Kendilerini himaye eden kuvvetlerin namı hesabına, varlıklarının bütün aşamalarında dini kullandılar.
Milletin, yoksul insanların çocuklarını devşirmek için kullandılar.
Kötü maksatlarına maddi kaynak temin etmek için sadaka, fitre, zekat, kurban, infak, ne varsa, bütün dini müesseseleri istismar ettiler.
Devşirdikleri çocuklara, dinde kaynağı ve mantığı bulunmayan fiilleri, cürümleri irtikap ettirmek için kullandılar.
Gazete satmak için bile kullandılar.
İzahı zor durumlarda, Peygamberimizi devreye soktular.
Bir ‘rüya’ fabrikası, Peygamberimizden dinen izahı ve kabulü mümkün olmayan ‘talimat’ların alındığı rüyalar üretiyordu.
Peygamberimize, “Twitleri ikiye katlayın” bile dedirttiler.
Bu, tuhaf bir mekanizma.
Elinizde böyle bir ‘mekanizma’ varsa, dini istediğiniz şekle sokarsınız.
‘Böyle bir mekanizmanın dinde mevcut olmadığını söylemeye bile lüzum yok’ diyemeyeceğim.
Aldığımız ibret, bunu söylemek, sürekli hatırlamak ve hatırlamak gerektiğini ispat ediyor.
İnsan, eşref-i mahlukattır.
Fiillerinden mesuldür.
Allah ile kul arasında dini kafasına göre değiştiren bir mekanizma ihdas edilemez.
Fetö örgütünün dini kullanma şekillerine dair başka misaller de yazılmış çizilmiştir.
Tekrar tadat edip lafı uzatmaya lüzum yok.
En son, tanklarla, uçaklarla, tüfeklerle masum, savunmasız insanları öldürmekte kullandılar.
Başından sonuna kadar, kötü bir maceraydı Fetö macerası.

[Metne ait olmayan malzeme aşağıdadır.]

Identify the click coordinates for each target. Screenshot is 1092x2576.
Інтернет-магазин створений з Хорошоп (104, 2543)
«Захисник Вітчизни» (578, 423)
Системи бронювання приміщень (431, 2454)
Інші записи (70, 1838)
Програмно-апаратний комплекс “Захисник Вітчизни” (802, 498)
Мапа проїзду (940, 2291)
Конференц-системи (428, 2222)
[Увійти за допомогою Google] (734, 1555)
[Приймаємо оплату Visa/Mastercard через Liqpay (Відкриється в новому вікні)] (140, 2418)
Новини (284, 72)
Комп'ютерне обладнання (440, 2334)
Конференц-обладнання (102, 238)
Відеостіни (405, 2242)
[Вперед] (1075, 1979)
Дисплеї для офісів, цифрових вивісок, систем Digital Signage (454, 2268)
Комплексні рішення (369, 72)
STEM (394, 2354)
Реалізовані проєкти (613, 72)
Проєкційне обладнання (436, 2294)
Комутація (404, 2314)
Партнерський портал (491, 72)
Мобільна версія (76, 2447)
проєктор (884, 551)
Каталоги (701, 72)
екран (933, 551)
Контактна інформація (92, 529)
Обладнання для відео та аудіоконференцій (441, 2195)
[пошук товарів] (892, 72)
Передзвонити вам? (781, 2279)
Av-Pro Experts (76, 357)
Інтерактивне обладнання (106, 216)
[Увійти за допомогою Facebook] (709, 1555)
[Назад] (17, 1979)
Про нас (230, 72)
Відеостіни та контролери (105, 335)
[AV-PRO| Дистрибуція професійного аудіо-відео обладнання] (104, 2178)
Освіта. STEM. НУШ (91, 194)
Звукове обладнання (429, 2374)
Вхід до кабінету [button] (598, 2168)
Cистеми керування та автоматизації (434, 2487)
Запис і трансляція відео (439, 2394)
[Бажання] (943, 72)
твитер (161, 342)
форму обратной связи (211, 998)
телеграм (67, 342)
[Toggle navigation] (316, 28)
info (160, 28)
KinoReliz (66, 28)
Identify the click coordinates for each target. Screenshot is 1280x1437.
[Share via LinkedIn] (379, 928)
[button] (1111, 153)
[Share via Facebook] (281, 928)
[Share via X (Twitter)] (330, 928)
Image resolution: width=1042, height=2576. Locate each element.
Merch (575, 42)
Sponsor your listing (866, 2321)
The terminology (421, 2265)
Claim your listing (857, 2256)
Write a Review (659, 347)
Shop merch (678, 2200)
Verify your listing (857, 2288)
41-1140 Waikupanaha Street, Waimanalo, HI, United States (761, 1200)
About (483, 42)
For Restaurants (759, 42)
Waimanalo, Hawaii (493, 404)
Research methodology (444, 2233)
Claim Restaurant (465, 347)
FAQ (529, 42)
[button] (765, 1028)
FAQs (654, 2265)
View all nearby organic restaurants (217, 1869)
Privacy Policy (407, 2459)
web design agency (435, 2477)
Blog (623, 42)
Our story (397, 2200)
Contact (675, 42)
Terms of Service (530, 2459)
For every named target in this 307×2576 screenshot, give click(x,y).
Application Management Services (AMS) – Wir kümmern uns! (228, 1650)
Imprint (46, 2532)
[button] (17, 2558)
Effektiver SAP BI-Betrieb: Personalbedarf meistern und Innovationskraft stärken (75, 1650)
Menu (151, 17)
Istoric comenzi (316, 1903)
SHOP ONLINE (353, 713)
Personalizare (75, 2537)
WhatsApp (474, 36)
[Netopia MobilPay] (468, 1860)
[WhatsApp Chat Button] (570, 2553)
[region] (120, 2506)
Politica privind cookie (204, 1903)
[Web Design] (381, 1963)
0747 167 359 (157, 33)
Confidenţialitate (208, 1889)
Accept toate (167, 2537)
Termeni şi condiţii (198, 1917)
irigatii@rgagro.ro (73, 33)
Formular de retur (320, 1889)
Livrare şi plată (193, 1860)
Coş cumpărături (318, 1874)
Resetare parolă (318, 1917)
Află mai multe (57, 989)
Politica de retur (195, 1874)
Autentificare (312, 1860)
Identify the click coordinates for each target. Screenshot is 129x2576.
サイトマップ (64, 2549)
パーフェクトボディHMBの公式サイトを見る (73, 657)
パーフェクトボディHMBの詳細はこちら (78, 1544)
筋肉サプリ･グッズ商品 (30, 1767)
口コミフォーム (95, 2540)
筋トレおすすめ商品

Hatıralarımızı kirlettiler.
Evet, tersine çevirdik 15 Temmuz’u.
Belayı atlattık.
Bu bir zaferdir.
Fakat, mazimize, deterjanla yıkayarak çıkaramayacağımız berbat bir leke bulaştı.
Bütün bu ‘maceradan’ çıkarmamız gereken ‘ders’lerden hiç olmazsa biri, ‘dini kullanma’ eylemlerine karşı duyarlı olmaktır.